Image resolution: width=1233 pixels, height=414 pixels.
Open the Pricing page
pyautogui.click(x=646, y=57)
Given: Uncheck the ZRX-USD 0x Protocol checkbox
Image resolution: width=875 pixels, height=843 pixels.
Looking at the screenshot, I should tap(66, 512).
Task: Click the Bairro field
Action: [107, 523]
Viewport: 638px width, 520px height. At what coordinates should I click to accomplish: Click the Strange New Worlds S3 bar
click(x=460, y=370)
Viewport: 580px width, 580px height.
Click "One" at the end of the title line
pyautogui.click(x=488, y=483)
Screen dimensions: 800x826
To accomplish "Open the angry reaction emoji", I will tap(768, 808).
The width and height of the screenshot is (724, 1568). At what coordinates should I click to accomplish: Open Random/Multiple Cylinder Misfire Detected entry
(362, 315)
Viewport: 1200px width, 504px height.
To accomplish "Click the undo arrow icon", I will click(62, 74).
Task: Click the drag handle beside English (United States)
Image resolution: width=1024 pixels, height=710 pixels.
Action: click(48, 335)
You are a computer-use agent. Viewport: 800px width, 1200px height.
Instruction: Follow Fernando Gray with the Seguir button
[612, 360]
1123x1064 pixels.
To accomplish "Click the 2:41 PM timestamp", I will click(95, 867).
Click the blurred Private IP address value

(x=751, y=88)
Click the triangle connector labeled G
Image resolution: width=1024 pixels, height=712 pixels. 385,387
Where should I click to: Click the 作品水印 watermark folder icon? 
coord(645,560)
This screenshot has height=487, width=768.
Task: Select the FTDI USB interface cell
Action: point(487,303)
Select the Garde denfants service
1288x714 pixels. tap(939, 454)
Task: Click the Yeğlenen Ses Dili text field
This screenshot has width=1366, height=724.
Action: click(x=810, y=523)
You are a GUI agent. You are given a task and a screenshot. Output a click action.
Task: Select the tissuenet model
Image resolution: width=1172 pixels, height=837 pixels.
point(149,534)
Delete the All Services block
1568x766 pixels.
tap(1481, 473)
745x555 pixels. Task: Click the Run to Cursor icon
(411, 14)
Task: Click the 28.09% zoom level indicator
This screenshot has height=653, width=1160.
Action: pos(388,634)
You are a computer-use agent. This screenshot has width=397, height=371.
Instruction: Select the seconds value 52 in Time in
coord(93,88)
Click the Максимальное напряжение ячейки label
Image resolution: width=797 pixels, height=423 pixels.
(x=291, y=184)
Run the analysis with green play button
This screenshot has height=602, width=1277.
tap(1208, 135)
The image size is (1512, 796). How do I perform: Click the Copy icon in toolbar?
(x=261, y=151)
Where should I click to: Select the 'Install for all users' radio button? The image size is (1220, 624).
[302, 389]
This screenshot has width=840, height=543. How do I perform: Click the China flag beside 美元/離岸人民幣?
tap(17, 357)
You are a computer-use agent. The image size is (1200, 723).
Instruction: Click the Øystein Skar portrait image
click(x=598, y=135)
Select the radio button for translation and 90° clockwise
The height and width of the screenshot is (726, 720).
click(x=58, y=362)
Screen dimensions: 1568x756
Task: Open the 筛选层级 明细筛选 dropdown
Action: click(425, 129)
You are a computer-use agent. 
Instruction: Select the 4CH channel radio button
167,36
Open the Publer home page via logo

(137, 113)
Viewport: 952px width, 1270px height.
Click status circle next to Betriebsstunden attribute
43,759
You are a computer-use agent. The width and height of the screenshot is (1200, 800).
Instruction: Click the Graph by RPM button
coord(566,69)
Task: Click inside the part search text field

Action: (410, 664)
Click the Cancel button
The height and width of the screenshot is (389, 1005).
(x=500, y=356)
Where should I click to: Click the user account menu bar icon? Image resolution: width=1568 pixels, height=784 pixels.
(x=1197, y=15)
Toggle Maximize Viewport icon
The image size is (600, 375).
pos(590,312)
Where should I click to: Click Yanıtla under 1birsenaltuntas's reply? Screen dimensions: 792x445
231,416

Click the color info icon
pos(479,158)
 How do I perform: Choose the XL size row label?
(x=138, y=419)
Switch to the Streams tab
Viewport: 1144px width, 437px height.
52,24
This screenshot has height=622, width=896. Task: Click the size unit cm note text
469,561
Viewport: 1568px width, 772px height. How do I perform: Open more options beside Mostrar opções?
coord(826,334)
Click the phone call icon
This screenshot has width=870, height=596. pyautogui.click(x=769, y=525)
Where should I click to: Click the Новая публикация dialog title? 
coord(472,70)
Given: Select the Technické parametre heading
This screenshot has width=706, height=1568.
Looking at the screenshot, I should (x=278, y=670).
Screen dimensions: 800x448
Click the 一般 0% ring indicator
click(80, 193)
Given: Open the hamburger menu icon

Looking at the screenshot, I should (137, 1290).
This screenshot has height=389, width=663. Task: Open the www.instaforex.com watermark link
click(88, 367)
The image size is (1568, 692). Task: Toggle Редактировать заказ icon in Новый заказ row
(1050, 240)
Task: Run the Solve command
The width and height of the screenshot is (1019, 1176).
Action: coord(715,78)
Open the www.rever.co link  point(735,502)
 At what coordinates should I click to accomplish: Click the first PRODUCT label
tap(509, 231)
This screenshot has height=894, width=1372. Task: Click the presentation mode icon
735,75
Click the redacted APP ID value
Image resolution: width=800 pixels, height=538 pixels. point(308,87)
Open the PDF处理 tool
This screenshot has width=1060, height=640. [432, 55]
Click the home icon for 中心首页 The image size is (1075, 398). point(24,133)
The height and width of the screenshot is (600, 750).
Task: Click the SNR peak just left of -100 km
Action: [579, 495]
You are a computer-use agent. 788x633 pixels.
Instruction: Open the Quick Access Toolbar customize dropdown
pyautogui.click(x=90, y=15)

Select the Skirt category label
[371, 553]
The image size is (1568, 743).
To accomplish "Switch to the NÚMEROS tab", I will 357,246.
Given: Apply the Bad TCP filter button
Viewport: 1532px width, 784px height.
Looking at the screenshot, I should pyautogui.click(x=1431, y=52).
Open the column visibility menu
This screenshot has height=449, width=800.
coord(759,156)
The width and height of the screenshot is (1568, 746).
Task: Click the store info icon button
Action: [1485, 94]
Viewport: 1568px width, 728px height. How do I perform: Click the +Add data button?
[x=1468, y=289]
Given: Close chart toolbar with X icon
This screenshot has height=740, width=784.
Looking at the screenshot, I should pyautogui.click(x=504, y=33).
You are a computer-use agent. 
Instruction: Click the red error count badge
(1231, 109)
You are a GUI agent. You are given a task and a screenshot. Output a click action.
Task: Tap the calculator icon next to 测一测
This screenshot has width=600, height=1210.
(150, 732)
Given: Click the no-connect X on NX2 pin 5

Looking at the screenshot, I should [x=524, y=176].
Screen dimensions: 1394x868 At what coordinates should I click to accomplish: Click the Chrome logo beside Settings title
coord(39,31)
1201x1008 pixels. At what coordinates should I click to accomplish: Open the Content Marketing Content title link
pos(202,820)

▸ Directive: Rewrite all the items above with every "Viewport" swapped for "Display", leaving the rest unchanged.

▸ Response to this exercise:
Image resolution: width=1233 pixels, height=414 pixels.
Open the Pricing page
pyautogui.click(x=646, y=57)
Given: Uncheck the ZRX-USD 0x Protocol checkbox
Image resolution: width=875 pixels, height=843 pixels.
Looking at the screenshot, I should tap(66, 512).
Task: Click the Bairro field
Action: [107, 523]
Display: 638px width, 520px height. At what coordinates should I click to accomplish: Click the Strange New Worlds S3 bar
click(x=460, y=370)
Display: 580px width, 580px height.
Click "One" at the end of the title line
pyautogui.click(x=488, y=483)
Screen dimensions: 800x826
To accomplish "Open the angry reaction emoji", I will tap(768, 808).
The width and height of the screenshot is (724, 1568). At what coordinates should I click to accomplish: Open Random/Multiple Cylinder Misfire Detected entry
(362, 315)
Display: 1200px width, 504px height.
To accomplish "Click the undo arrow icon", I will click(62, 74).
Task: Click the drag handle beside English (United States)
Image resolution: width=1024 pixels, height=710 pixels.
Action: click(48, 335)
You are a computer-use agent. Display: 800px width, 1200px height.
Instruction: Follow Fernando Gray with the Seguir button
[612, 360]
1123x1064 pixels.
To accomplish "Click the 2:41 PM timestamp", I will click(95, 867).
Click the blurred Private IP address value

(x=751, y=88)
Click the triangle connector labeled G
Image resolution: width=1024 pixels, height=712 pixels. 385,387
Where should I click to: Click the 作品水印 watermark folder icon? 
coord(645,560)
This screenshot has height=487, width=768.
Task: Select the FTDI USB interface cell
Action: point(487,303)
Select the Garde denfants service
1288x714 pixels. tap(939, 454)
Task: Click the Yeğlenen Ses Dili text field
This screenshot has width=1366, height=724.
Action: click(x=810, y=523)
You are a GUI agent. You are given a task and a screenshot. Output a click action.
Task: Select the tissuenet model
Image resolution: width=1172 pixels, height=837 pixels.
point(149,534)
Delete the All Services block
1568x766 pixels.
tap(1481, 473)
745x555 pixels. Task: Click the Run to Cursor icon
(411, 14)
Task: Click the 28.09% zoom level indicator
This screenshot has height=653, width=1160.
Action: pos(388,634)
You are a computer-use agent. This screenshot has width=397, height=371.
Instruction: Select the seconds value 52 in Time in
coord(93,88)
Click the Максимальное напряжение ячейки label
Image resolution: width=797 pixels, height=423 pixels.
(x=291, y=184)
Run the analysis with green play button
This screenshot has height=602, width=1277.
tap(1208, 135)
The image size is (1512, 796). How do I perform: Click the Copy icon in toolbar?
(x=261, y=151)
Where should I click to: Select the 'Install for all users' radio button? The image size is (1220, 624).
[302, 389]
This screenshot has width=840, height=543. How do I perform: Click the China flag beside 美元/離岸人民幣?
tap(17, 357)
You are a computer-use agent. The image size is (1200, 723).
Instruction: Click the Øystein Skar portrait image
click(x=598, y=135)
Select the radio button for translation and 90° clockwise
The height and width of the screenshot is (726, 720).
click(x=58, y=362)
Screen dimensions: 1568x756
Task: Open the 筛选层级 明细筛选 dropdown
Action: click(425, 129)
You are a computer-use agent. 
Instruction: Select the 4CH channel radio button
167,36
Open the Publer home page via logo

(137, 113)
Display: 952px width, 1270px height.
Click status circle next to Betriebsstunden attribute
43,759
You are a computer-use agent. The width and height of the screenshot is (1200, 800).
Instruction: Click the Graph by RPM button
coord(566,69)
Task: Click inside the part search text field

Action: (410, 664)
Click the Cancel button
The height and width of the screenshot is (389, 1005).
(x=500, y=356)
Where should I click to: Click the user account menu bar icon? Image resolution: width=1568 pixels, height=784 pixels.
(x=1197, y=15)
Toggle Maximize Display icon
The image size is (600, 375).
pos(590,312)
Where should I click to: Click Yanıtla under 1birsenaltuntas's reply? Screen dimensions: 792x445
231,416

Click the color info icon
pos(479,158)
 How do I perform: Choose the XL size row label?
(x=138, y=419)
Switch to the Streams tab
Display: 1144px width, 437px height.
52,24
This screenshot has height=622, width=896. Task: Click the size unit cm note text
469,561
Display: 1568px width, 772px height. How do I perform: Open more options beside Mostrar opções?
coord(826,334)
Click the phone call icon
This screenshot has width=870, height=596. pyautogui.click(x=769, y=525)
Where should I click to: Click the Новая публикация dialog title? 
coord(472,70)
Given: Select the Technické parametre heading
This screenshot has width=706, height=1568.
Looking at the screenshot, I should (x=278, y=670).
Screen dimensions: 800x448
Click the 一般 0% ring indicator
click(80, 193)
Given: Open the hamburger menu icon

Looking at the screenshot, I should (137, 1290).
This screenshot has height=389, width=663. Task: Open the www.instaforex.com watermark link
click(88, 367)
The image size is (1568, 692). Task: Toggle Редактировать заказ icon in Новый заказ row
(1050, 240)
Task: Run the Solve command
The width and height of the screenshot is (1019, 1176).
Action: coord(715,78)
Open the www.rever.co link  point(735,502)
 At what coordinates should I click to accomplish: Click the first PRODUCT label
tap(509, 231)
This screenshot has height=894, width=1372. Task: Click the presentation mode icon
735,75
Click the redacted APP ID value
Image resolution: width=800 pixels, height=538 pixels. point(308,87)
Open the PDF处理 tool
This screenshot has width=1060, height=640. [432, 55]
Click the home icon for 中心首页 The image size is (1075, 398). point(24,133)
The height and width of the screenshot is (600, 750).
Task: Click the SNR peak just left of -100 km
Action: [579, 495]
You are a computer-use agent. 788x633 pixels.
Instruction: Open the Quick Access Toolbar customize dropdown
pyautogui.click(x=90, y=15)

Select the Skirt category label
[371, 553]
The image size is (1568, 743).
To accomplish "Switch to the NÚMEROS tab", I will 357,246.
Given: Apply the Bad TCP filter button
Display: 1532px width, 784px height.
Looking at the screenshot, I should pyautogui.click(x=1431, y=52).
Open the column visibility menu
This screenshot has height=449, width=800.
coord(759,156)
The width and height of the screenshot is (1568, 746).
Task: Click the store info icon button
Action: [1485, 94]
Display: 1568px width, 728px height. How do I perform: Click the +Add data button?
[x=1468, y=289]
Given: Close chart toolbar with X icon
This screenshot has height=740, width=784.
Looking at the screenshot, I should pyautogui.click(x=504, y=33).
You are a computer-use agent. 
Instruction: Click the red error count badge
(1231, 109)
You are a GUI agent. You are given a task and a screenshot. Output a click action.
Task: Tap the calculator icon next to 测一测
This screenshot has width=600, height=1210.
(150, 732)
Given: Click the no-connect X on NX2 pin 5

Looking at the screenshot, I should [x=524, y=176].
Screen dimensions: 1394x868 At what coordinates should I click to accomplish: Click the Chrome logo beside Settings title
coord(39,31)
1201x1008 pixels. At what coordinates should I click to accomplish: Open the Content Marketing Content title link
pos(202,820)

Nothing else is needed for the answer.